El 9 de mayo de 2020, coincidiendo con la celebración del día de Europa, el presidente del Parlamento Europeo, el Sr. Sassoli, celebró una sesión con representantes de algunas ONGs que trabajan por la solidaridad en Europa. Entre ellas figuraba la influyente activista española Yayo Herrero, destacada líder del denominado «eco-feminismo» y aclamada anticapitalista. En la conclusión de su alocución afirmaba que si hoy leyéramos el preámbulo de la Declaración de los Derechos Humanos desde la «eco-dependencia» y la «inter-dependencia» debería decir lo siguiente: «Todos los seres humanos nacemos vulnerables e indefensos en el seno de una madre y llegaremos a ser libres e iguales en dignidad y derechos siempre y cuando recibamos una cantidad ingente de atenciones, cuidados y afectos que deben ser proporcionados por hombres y mujeres de otras generaciones, en una tarea civilizatoria sin la cual nuestra especie no puede vivir».

Ese acento priorizado que enfatiza nuestra frágil condición, esa insistencia en nuestras dependencias es sutil pero elocuente, y, salvando todas las distancias, recuerda al tipo de lamentos que, frente a la «falsa ética del humanismo», esgrimieron célebres representantes de la tradición iusnaturalista católica española o del pensamiento reaccionario como Ramiro de Maeztu. El «orgullo de hombre»; «ese pobre nene que se cree nacer libre»; el olvido de nuestra «condición pecadora»; la elevación de la «personalidad del individuo» a «sagrario intangible y valor absoluto», dice Maeztu en La crisis del humanismo (1919), todo ello germina en nuestra ruina, en hacer imposible la cabal organización de los asuntos humanos.

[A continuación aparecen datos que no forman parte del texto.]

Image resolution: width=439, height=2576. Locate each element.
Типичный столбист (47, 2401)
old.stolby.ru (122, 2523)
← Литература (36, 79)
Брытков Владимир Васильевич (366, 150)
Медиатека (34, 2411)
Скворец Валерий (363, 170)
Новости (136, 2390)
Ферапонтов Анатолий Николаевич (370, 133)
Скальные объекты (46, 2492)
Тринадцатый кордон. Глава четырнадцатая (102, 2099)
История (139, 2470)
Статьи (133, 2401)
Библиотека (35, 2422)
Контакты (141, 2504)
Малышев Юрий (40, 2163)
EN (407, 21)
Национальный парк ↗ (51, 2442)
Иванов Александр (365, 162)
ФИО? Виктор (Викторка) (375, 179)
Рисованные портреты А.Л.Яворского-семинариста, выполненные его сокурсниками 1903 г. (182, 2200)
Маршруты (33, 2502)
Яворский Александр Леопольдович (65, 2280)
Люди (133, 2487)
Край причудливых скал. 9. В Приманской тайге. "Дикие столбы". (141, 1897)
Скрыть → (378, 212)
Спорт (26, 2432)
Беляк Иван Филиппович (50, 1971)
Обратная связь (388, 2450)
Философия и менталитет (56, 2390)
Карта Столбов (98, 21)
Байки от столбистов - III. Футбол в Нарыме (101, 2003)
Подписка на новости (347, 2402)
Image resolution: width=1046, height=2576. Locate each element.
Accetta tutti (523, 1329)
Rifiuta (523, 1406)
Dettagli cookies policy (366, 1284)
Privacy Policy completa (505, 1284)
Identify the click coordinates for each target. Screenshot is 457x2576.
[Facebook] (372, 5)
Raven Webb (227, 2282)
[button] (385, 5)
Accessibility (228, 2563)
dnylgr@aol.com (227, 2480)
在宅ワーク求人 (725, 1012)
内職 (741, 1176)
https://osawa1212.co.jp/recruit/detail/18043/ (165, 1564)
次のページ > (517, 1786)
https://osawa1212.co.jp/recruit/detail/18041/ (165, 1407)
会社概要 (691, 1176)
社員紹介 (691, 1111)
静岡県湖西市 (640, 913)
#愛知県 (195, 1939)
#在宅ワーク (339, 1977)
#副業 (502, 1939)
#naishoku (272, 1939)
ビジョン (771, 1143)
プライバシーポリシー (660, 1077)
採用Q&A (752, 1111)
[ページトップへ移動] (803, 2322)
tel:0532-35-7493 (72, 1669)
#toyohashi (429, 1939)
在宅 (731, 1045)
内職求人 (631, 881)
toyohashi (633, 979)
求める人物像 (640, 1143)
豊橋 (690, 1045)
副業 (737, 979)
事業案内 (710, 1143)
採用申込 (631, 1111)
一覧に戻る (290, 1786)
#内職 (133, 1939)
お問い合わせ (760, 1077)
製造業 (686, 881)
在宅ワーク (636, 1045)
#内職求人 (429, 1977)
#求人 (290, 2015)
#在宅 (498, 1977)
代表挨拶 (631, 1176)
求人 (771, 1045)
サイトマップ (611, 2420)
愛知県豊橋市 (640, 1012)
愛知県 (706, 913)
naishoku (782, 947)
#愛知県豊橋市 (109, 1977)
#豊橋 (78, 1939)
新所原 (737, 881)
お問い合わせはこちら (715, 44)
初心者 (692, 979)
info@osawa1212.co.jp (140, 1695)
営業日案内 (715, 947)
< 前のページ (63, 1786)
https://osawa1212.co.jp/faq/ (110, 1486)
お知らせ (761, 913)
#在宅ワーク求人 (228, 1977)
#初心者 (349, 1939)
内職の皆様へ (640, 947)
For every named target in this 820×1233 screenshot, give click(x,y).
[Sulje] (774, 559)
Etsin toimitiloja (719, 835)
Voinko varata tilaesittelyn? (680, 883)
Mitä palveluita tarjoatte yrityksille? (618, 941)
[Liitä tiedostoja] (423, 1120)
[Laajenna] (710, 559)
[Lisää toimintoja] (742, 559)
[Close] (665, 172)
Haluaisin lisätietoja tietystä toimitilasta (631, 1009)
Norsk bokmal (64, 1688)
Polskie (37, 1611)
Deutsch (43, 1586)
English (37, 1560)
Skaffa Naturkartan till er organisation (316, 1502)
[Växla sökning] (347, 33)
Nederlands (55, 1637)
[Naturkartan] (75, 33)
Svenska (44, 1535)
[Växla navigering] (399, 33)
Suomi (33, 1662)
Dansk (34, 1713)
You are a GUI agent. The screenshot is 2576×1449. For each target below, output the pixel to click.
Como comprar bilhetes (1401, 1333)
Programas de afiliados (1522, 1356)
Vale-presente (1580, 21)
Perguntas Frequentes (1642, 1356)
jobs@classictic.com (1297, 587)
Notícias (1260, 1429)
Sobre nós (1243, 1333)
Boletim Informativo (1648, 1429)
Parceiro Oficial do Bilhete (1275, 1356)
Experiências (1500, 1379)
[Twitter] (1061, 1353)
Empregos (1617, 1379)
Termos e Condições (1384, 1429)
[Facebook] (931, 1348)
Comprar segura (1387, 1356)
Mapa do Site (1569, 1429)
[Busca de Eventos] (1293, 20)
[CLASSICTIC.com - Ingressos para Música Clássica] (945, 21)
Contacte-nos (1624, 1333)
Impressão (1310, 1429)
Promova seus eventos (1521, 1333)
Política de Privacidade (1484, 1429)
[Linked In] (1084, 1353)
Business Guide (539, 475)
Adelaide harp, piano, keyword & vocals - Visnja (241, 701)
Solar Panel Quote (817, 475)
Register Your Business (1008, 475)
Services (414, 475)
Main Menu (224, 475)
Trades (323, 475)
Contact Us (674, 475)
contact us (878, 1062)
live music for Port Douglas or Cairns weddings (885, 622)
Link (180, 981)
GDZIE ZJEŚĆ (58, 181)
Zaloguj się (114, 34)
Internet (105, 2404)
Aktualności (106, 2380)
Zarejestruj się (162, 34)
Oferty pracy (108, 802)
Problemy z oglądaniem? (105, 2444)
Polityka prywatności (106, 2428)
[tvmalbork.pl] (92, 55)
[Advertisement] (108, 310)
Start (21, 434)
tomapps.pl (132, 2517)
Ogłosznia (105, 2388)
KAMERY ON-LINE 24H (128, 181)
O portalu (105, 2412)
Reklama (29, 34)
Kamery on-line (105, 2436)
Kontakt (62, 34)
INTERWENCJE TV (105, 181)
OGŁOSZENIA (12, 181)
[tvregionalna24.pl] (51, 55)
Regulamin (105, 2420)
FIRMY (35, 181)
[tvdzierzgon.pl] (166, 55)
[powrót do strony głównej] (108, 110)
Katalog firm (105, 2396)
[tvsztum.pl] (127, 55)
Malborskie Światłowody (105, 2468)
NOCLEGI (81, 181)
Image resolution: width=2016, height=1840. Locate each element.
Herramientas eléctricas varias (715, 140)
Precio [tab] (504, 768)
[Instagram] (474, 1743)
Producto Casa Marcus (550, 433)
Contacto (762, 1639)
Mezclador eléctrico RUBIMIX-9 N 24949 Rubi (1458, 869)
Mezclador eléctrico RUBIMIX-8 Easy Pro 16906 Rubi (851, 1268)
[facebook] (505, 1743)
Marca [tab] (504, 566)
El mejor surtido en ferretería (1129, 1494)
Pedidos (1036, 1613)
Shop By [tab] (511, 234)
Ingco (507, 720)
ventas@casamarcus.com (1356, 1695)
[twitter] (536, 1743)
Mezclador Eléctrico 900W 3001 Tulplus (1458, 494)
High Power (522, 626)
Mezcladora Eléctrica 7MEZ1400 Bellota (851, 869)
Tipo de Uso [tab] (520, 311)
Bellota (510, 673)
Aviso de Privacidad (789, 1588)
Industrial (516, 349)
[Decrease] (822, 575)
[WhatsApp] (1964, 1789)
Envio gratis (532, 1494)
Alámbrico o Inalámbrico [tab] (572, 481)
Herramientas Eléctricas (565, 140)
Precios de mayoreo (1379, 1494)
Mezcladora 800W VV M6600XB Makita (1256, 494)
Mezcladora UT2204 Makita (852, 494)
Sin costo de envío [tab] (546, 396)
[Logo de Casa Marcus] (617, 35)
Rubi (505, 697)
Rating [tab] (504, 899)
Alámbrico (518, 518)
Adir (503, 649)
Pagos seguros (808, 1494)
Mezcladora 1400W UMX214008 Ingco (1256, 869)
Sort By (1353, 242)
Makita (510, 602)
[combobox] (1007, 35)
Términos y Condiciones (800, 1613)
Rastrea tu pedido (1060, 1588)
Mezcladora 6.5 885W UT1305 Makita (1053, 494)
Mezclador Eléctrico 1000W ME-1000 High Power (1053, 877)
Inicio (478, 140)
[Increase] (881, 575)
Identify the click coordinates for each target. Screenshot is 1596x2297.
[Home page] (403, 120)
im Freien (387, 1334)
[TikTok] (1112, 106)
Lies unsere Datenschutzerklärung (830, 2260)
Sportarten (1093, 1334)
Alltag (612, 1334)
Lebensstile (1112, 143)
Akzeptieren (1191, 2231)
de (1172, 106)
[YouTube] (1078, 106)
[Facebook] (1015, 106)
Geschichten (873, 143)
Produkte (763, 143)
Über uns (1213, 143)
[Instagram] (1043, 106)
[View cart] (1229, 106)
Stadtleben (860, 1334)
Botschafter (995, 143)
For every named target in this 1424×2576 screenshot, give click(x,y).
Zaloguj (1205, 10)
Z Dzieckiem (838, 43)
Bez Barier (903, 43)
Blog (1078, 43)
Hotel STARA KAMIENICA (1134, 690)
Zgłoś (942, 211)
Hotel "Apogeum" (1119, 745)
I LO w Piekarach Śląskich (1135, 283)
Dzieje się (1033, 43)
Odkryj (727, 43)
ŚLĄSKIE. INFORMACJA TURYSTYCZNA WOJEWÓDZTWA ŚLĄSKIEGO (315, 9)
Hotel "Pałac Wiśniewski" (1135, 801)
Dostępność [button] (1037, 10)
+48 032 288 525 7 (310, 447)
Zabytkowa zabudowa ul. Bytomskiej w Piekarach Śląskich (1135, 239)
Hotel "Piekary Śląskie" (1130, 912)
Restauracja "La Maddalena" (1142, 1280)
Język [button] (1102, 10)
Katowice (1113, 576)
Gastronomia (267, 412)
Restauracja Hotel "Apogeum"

Allí donde cada individuo se sepa dependiente, sea consciente de ser en realidad un instrumento y desempeñe la función que objetivamente le corresponde y la realización de valores eternos «… no se continuará discutiendo los derechos del soberano, ni los del individuo… porque en esta sociedad nadie tendrá más derecho que el de cumplir con su deber» – remacha Maeztu.

Contrasten todo ello con nuestra descripción como «escultores de nosotros mismos» que celebró Pico della Mirandola, con el imperativo kantiano de tratarnos a cada uno y a la humanidad en su conjunto como un fin en sí mismo, y, al fin, con la reiterada proclamación de nuestra libertad, dignidad e igualdad que se hace en el Preámbulo de la DUDH, texto en el que se declara como «aspiración más elevada del hombre» la del advenimiento de un mundo en el que «liberados del temor y la miseria» disfrutemos de la libertad de palabra y de creencias. Es por ello por lo que no triunfaron las enmiendas soviéticas relativas a la libertad de expresión y de creencias y a la libertad de prensa que condicionaban el ejercicio de tales derechos a las leyes del país, los dictados de la moralidad pública o a la no propagación del fascismo, y es por ello por lo que debemos ser recelosos frente a las reivindicaciones y reconstrucciones del ideal de los derechos humanos que subordinan los derechos a los deberes y que no tienen como primer cimiento el valor de la libertad y la autodeterminación de los individuos. Atentos: puede que en un envoltorio prestigioso les estén colando gato por liebre.